Department of Theoretical and Applied Linguistics
A Historical Corpus of the Welsh Language
AHRB award no. RE11900
Principal investigator: David Willis
Research associate: Ingo Mittendorf
The project aims to produce a historical corpus of Welsh texts from the period 1500-1850 in an electronic format. Although similar corpora exist for such languages as English, French, German and Irish, there is a shortage of such resources in Welsh. This project will deal with the Early Modern Welsh period; a similar project to edit fourteenth-century Welsh manuscripts is currently in progress at the University of Wales.
The corpus will reflect the rich diversity of the texts attested for the period by including texts and samples of texts from different stylistic levels and of varying geographical provenance. The wide stylistic range of the texts will make it particularly useful for the study of language change. It aims to make these texts accessible in a readily searchable format to researchers in Celtic studies and historical linguistics, and will allow scholars to search a substantial body of texts for particular linguistic features or other points of literary or historical interest to them. Many of the texts proposed for inclusion are not available in modern editions or are available only in modernised form, hence the project will also broaden access to the texts in question.

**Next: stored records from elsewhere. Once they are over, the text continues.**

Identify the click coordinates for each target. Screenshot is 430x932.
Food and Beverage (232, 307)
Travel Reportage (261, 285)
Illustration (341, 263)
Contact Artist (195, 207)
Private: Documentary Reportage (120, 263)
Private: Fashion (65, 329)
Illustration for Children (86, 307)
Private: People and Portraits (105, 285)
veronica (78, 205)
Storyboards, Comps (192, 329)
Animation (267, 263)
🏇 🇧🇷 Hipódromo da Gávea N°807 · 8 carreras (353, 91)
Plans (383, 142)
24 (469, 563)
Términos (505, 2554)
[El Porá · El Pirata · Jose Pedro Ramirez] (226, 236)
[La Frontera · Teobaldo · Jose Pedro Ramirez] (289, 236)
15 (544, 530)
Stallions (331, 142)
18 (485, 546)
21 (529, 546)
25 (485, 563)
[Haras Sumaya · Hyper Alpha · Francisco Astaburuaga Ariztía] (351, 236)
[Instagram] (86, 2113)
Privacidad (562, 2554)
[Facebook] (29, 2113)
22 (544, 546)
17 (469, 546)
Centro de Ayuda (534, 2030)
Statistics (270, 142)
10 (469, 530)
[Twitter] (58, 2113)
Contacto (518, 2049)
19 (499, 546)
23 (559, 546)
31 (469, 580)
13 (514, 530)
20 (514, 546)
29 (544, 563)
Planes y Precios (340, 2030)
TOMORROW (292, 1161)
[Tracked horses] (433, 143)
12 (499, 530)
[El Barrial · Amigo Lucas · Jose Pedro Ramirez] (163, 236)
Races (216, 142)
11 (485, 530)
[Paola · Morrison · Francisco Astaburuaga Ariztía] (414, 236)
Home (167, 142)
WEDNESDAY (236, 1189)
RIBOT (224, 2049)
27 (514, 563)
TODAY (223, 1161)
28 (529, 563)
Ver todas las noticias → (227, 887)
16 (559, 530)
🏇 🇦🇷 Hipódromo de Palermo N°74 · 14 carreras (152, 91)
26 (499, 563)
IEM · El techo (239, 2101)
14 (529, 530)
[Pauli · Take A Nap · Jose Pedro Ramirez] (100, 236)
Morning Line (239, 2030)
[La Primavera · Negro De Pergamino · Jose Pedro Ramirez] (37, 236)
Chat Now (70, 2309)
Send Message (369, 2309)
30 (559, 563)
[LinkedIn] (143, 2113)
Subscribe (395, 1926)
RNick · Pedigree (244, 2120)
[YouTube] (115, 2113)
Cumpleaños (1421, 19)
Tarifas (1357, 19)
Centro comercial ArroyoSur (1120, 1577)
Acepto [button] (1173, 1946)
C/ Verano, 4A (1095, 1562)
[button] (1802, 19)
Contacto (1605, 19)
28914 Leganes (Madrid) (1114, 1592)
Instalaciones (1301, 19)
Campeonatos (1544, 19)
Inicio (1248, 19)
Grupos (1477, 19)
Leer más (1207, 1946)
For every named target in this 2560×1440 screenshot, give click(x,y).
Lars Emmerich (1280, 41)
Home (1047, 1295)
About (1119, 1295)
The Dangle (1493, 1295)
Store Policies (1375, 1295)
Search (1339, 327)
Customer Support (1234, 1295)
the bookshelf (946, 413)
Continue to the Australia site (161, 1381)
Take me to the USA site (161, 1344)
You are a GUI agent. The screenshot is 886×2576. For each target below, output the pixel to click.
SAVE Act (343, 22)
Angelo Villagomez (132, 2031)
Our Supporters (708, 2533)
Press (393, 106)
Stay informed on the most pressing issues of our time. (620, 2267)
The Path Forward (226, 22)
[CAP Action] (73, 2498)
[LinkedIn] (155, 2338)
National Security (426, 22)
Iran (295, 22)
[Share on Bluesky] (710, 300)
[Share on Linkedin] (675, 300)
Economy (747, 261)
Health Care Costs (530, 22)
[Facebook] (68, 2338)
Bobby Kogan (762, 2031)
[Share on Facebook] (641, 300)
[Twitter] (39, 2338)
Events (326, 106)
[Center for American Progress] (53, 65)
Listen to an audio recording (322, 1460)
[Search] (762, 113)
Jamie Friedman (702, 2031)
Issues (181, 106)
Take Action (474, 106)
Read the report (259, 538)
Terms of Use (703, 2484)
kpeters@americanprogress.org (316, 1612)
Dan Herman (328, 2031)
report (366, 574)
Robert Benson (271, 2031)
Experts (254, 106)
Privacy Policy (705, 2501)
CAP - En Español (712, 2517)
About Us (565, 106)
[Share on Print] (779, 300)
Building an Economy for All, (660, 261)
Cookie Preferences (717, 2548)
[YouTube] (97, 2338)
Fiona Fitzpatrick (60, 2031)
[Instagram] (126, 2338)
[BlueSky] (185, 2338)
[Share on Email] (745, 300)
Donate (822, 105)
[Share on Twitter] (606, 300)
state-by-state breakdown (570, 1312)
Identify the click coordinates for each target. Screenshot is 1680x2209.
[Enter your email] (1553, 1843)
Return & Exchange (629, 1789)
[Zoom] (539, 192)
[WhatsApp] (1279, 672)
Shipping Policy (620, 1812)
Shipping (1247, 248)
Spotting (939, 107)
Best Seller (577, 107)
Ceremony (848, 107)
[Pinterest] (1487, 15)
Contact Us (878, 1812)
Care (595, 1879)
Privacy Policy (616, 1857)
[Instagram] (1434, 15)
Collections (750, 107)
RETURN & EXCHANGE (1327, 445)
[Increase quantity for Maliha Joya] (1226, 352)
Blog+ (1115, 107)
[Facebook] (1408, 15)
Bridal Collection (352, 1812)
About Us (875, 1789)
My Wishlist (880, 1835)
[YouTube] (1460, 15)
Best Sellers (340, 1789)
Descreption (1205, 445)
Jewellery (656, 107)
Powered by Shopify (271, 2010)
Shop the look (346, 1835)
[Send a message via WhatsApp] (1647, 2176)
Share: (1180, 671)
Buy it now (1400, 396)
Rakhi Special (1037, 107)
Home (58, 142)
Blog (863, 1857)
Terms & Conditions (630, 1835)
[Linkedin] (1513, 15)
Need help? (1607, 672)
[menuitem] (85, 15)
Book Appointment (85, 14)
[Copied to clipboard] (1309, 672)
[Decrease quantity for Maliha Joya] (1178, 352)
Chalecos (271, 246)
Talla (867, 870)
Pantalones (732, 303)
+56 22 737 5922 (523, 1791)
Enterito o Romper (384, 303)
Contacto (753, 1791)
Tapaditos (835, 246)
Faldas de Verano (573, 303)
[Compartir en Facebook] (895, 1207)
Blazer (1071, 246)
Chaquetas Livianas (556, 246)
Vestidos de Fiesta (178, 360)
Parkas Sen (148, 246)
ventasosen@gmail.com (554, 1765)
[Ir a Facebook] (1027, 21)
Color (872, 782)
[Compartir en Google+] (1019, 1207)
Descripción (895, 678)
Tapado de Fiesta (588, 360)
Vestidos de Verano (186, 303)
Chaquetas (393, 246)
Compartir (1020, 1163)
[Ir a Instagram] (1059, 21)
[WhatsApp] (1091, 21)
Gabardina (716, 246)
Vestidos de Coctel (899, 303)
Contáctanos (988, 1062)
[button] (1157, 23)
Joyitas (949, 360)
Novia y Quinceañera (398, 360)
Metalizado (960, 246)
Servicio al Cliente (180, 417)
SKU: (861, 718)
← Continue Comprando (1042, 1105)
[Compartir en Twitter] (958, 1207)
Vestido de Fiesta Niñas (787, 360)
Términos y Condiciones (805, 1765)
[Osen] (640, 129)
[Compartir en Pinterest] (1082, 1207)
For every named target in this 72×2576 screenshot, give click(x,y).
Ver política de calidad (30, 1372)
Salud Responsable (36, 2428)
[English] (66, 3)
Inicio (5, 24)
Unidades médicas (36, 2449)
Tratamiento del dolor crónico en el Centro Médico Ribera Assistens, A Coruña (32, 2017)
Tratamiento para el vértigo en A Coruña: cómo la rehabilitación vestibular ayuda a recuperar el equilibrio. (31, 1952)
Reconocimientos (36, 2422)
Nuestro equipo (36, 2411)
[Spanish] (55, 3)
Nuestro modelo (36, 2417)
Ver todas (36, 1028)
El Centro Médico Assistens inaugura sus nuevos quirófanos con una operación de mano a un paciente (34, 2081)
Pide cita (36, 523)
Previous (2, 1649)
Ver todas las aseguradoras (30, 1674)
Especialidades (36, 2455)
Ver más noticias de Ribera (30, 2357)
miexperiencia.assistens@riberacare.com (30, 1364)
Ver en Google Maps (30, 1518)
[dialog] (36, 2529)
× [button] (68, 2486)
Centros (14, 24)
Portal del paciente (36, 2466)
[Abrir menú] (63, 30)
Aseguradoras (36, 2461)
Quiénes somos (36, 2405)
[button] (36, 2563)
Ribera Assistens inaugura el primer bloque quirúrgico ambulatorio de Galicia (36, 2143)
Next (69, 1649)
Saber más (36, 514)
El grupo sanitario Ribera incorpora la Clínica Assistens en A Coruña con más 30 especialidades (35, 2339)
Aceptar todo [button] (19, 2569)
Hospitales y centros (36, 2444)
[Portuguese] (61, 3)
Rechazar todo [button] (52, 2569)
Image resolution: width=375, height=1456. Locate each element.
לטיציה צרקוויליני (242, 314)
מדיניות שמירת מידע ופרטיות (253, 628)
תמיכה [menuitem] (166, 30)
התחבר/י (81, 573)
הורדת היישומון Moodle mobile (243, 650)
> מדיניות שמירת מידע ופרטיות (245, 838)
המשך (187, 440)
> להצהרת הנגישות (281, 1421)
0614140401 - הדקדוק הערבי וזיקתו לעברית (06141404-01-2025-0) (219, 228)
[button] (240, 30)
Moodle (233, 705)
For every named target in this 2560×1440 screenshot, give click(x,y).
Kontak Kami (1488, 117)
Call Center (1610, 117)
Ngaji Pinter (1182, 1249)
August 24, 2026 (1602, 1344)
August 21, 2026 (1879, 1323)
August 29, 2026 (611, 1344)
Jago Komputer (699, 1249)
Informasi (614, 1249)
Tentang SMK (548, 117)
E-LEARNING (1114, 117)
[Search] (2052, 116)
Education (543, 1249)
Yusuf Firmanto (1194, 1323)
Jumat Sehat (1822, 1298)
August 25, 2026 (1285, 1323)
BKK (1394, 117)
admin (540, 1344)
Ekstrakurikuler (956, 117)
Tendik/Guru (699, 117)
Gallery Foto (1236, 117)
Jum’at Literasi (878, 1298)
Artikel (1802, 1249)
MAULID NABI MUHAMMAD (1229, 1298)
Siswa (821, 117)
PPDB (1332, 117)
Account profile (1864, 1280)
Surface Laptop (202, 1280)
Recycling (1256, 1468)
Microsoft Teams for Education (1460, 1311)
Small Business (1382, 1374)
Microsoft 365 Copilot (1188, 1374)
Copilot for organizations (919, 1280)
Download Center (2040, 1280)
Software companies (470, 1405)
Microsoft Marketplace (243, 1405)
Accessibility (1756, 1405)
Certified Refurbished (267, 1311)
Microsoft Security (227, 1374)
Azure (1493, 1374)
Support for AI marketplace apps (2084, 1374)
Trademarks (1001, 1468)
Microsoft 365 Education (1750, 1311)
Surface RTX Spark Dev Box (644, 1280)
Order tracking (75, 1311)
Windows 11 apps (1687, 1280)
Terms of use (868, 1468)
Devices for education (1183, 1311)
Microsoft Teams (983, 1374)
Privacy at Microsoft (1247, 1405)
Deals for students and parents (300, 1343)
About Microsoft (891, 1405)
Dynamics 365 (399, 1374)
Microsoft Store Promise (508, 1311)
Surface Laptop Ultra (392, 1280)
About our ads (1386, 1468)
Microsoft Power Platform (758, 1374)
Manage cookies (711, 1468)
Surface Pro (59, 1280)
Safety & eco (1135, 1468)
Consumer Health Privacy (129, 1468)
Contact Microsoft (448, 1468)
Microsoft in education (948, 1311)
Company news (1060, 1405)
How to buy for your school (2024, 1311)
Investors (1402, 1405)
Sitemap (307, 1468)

The entire corpus will be produced in a format that conforms to the standards of the Text Encoding Initiative (TEI), and it will be annotated within the framework of the TEI in a number of ways in order to facilitate its usefulness as a source of linguistic data. The project began in February 2001 and we aim to complete it in January 2004.
The corpus will be arranged into different groups of text types in order to represent the stylistic diversity of the Welsh language, while allowing for differences in the specific range of text types actually available at different periods. The text types under consideration are drama, personal letters, ballads, political (didactic) prose, scripture, historical narrative, narrative prose, and religious prose.
Although not all the text types are attested at all periods of the corpus, three, namely narrative prose, historical narrative and religious prose, are well represented in all periods covered by the corpus, and will therefore allow users to trace over time the development of texts occupying a similar stylistic level.
For each text, either a representative sample of approximately 15,000 words, or the entire text if this is less than 15,000 words, will be included. In design, the corpus will broadly follow the conventions established in the Helsinki Corpus of Historical English texts. In total, we aim to produce a corpus of approximately 500,000 words, making use of around 35 texts. The corpus will contain both texts attested in manuscript only and printed texts.
A particularly crucial period is the sixteenth and seventeenth century. Although some dialectal variation has been demonstrated for Middle Welsh, this is the first time that large scale dialect variation is evident, and is crucial for the study of the emergence of the modern Welsh dialects in their current form and the formation of the standard language. Nevertheless, there is a particular lack of reliable editions of texts from this period. The project will therefore make a particular contribution to widening access to texts in this period.
The focus on variation naturally brings with it problems of diversity. For research on linguistic change it is necessary that the corpus should fully represent the spelling and graphical variation of the original texts. However, linguistic change and orthographic variation make it difficult to find any linguistic form with absolute certainty. Furthermore, in the case of manuscript texts, the editor is faced with familiar editorial issues. Although, for practical reasons, large-scale linguistic tagging of the corpus will not be possible, we are considering the best ways to help users to find the information that they require.
We are currently working on a pilot project involving three of the more difficult texts of the corpus: one seventeenth-century drama text ('Y Rhyfel Cartrefol', National Library of Wales Cwrtmawr ms. 42), and two samples of scripture (from Y Testament Newydd (London, 1567), and Y Beibl Cysegr-Lan (London, 1588)). These texts will be available soon.